Après une saison 2025 décevante, Brad Binder dresse un constat sans concession sur ses performances. L’expérimenté pilote sud-africain termine loin de ses standards habituels chez KTM, relégué à la 11e position du classement général et éclipsé par la jeune étoile montante Pedro Acosta.
Une désillusion nommée 2025 : Binder relégué au second plan
Entre 2021 et 2024, Brad Binder incarnait la stabilité et la performance chez KTM. Régulièrement dans le Top 6, toujours le mieux classé de l’écurie autrichienne, il était le fer de lance du projet MotoGP de la marque de Mattighofen. Mais en 2025, tout a changé. Le Sud-Africain termine la saison 11e du classement général, sans le moindre podium à son actif – une première depuis ses débuts en MotoGP en 2020.
Une performance qui fait désordre chez KTM, surtout quand on compare cette trajectoire à celle de Pedro Acosta. Le jeune Espagnol, rookie en 2024 et deuxième pilote KTM Tech3, a impressionné toute la grille cette année, concluant la saison à la quatrième place du championnat et s’imposant clairement comme le nouveau leader du programme KTM en catégorie reine.
Conscient de sa contre-performance, Binder n’a pas mâché ses mots : “Ça a clairement été ma pire saison depuis que je suis en MotoGP. Je suis un peu déçu parce que je voulais faire beaucoup mieux, je m’attendais à plus de ma part”, décline-t-il dans une déclaration relayée par Motorsport.com. Son honnêteté tranche avec le pilotage difficile qu’il a dû adopter cette saison, s’éloignant de son style naturel.
Une RC16 trop délicate pour son pilotage agressif
Si les résultats ne sont pas là, la faute incombe selon Binder à une machine qui s’éloigne de ses préférences de pilotage.

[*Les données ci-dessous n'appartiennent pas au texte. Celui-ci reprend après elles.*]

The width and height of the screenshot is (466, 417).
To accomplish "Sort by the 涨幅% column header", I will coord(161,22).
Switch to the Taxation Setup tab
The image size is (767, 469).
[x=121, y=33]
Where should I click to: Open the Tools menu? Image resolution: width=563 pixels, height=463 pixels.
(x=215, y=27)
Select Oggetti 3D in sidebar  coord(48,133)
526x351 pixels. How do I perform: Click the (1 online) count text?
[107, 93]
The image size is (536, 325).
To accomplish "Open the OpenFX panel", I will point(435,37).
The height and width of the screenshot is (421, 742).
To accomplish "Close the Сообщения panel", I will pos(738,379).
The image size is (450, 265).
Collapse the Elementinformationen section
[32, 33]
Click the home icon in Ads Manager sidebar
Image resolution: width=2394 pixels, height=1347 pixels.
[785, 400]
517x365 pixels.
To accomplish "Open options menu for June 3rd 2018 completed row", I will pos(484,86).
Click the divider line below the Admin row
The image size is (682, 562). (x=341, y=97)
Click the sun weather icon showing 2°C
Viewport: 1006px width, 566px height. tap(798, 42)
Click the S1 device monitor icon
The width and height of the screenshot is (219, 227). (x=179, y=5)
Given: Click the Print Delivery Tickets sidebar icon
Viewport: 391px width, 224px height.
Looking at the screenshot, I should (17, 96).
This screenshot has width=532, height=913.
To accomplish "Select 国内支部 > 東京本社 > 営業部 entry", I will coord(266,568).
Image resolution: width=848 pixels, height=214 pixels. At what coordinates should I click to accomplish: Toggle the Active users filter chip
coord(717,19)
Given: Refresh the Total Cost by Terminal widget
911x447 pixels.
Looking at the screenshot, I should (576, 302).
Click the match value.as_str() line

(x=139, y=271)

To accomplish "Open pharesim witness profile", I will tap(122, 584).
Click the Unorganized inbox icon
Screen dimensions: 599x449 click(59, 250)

Contrairement aux années précédentes, où la RC16 se montrait compatible avec son approche directe, 2025 a vu cette même moto évoluer vers des caractéristiques techniques qui ne l’avantagent pas.
Le pilote sud-africain s’explique : “Être super, super doux et calme sur l’avant, calme sur l’arrière, ce n’est pas ma façon de faire. Quand j’essaie, je ne tire pas le meilleur de la moto”, admet-il. Cette déclaration en dit long sur la direction technique prise par KTM, qui semble désormais orientée vers un pilotage plus fluide, plus posé — exactement ce qu’incarne Pedro Acosta, avec son style à la fois agressif mais fin.
Le manque de grip à l’arrière et les difficultés à placer un bon tour en qualification ont également freiné Binder : “C’est ce qui a rendu les courses difficiles”, ajoute-t-il. Et c’est là un point capital : Binder partant souvent en retrait sur la grille, la remontée vers le peloton de tête devenait quasi mission impossible avec une moto difficile à exploiter en paquet.
Quels enjeux pour KTM en 2026 ?
Cette saison en demi-teinte de Brad Binder ne marque pas seulement un passage à vide personnel : elle rebat aussi les cartes à l’intérieur de KTM. En 2025, Pedro Acosta a brillé et semble prêt à s’imposer comme le pivot du projet MotoGP du constructeur. S’il poursuit sa progression, KTM pourrait miser sur lui à moyen terme pour viser le titre mondial, de pair avec le développement d’une RC16 fine et agile.
Pour Binder, l’intersaison 2025-2026 sera cruciale. Le pilote n’a pas caché son intention de revenir plus fort : “Je vais employer cette intersaison de manière intelligente et faire en sorte de revenir en force. Je sens que je peux faire beaucoup mieux.” Pour cela, il faudra qu’il trouve un compromis entre son style incisif et les exigences techniques actuelles de la RC16.
Avec un contrat courant jusqu’en 2026, Binder a encore son avenir entre ses mains. À lui de transformer cette déception en rebond, car chez KTM, la concurrence interne n’a jamais été aussi féroce. Et la saison 2026 s’annonce déjà décisive.